(Screenshot grounding data)
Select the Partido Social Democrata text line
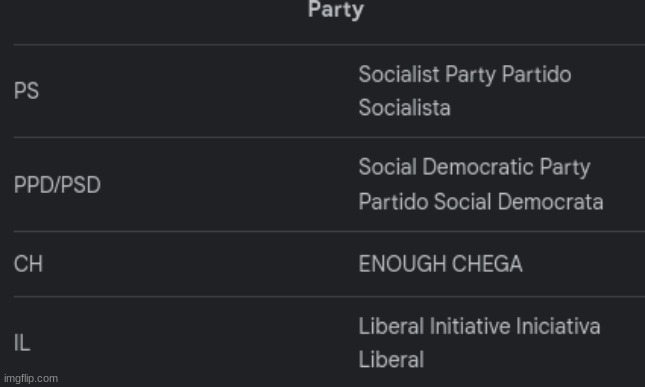The height and width of the screenshot is (387, 645). [x=481, y=202]
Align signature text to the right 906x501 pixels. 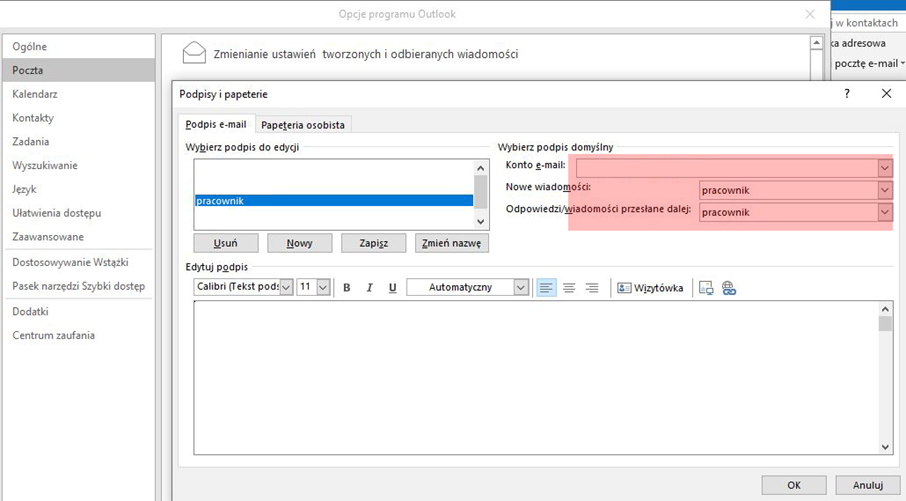591,288
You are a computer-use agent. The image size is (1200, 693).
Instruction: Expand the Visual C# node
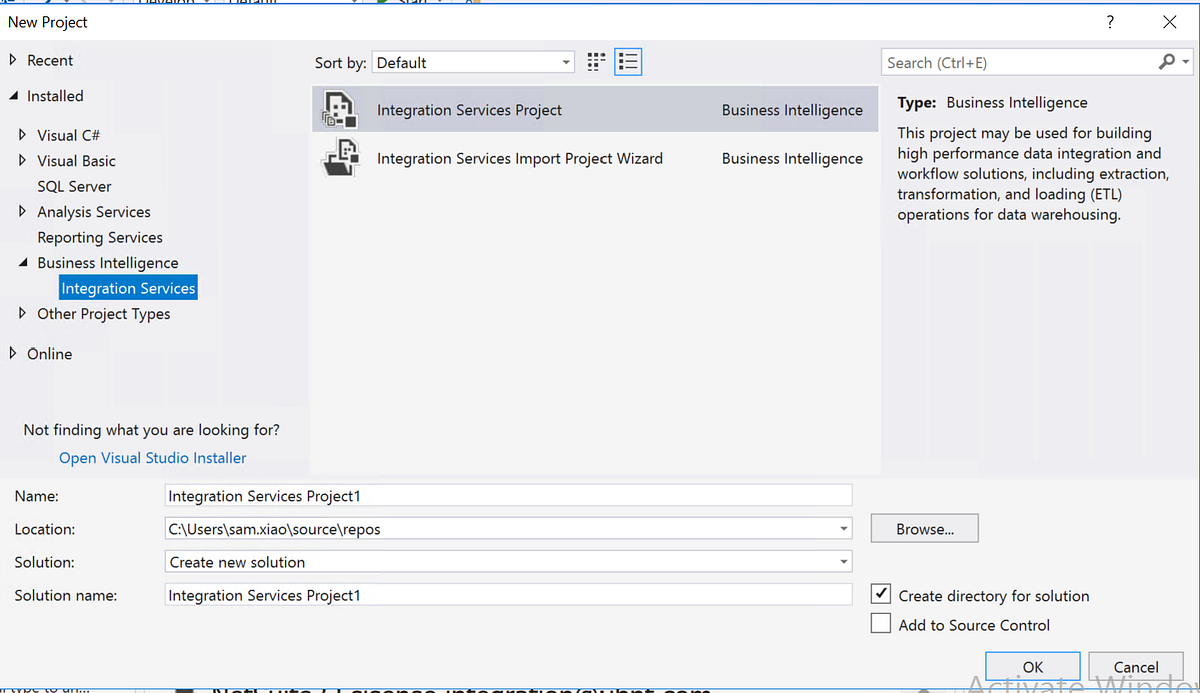[x=23, y=135]
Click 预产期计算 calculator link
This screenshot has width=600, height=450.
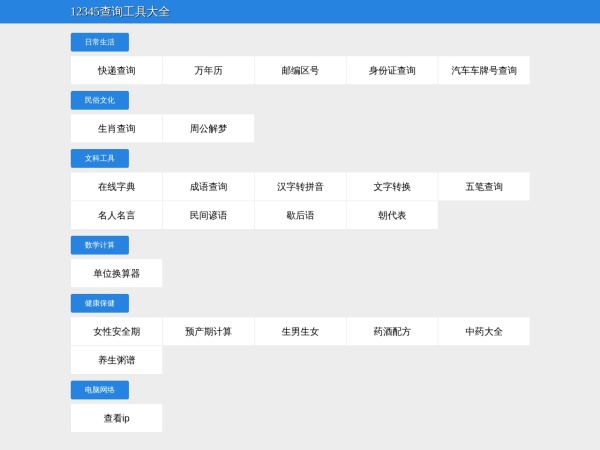point(208,331)
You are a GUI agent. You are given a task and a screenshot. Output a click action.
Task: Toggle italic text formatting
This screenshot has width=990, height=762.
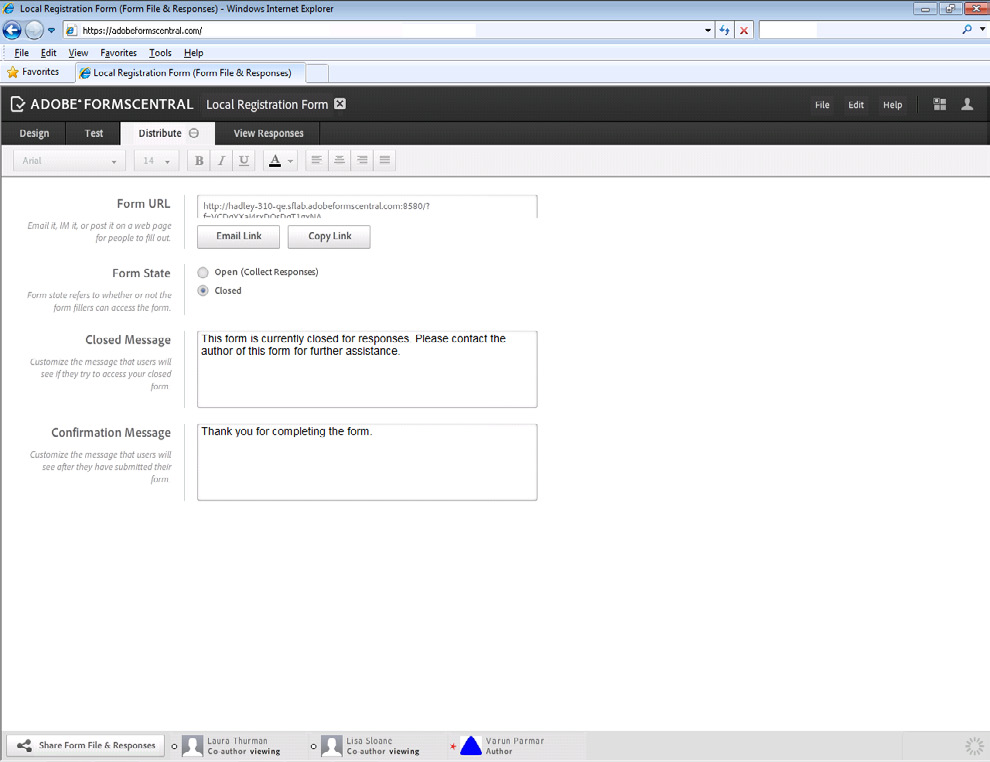[x=221, y=161]
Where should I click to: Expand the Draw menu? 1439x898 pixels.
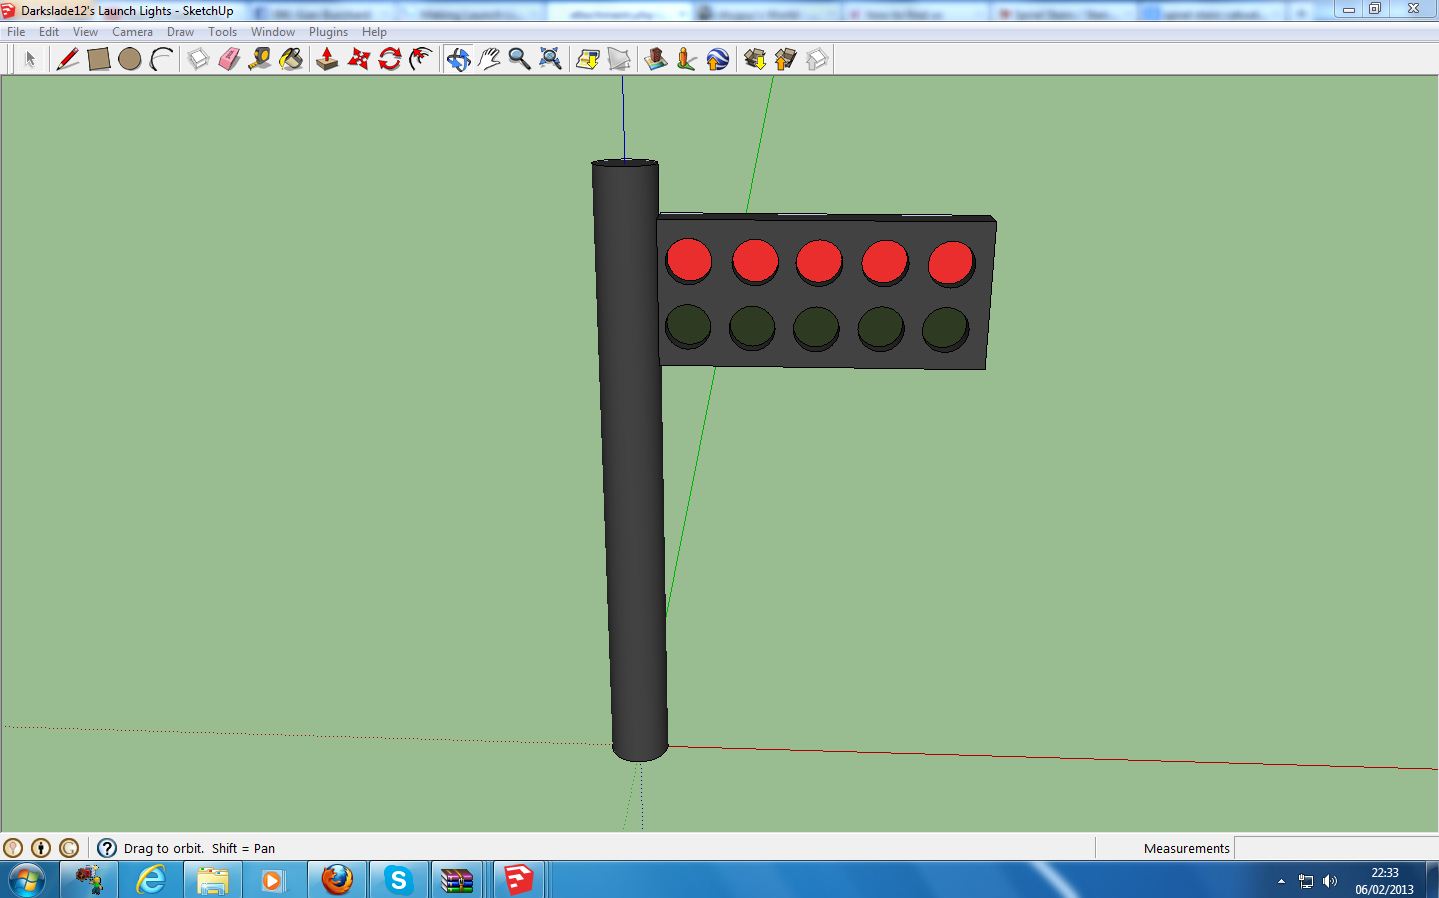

## Try it
What the answer needs is every line from the data above with "agent" in it.

## Exercise answer
You are a computer-use agent. The image size is (1200, 693).
You are a GUI agent. You are given a task and a screenshot. Output a click action.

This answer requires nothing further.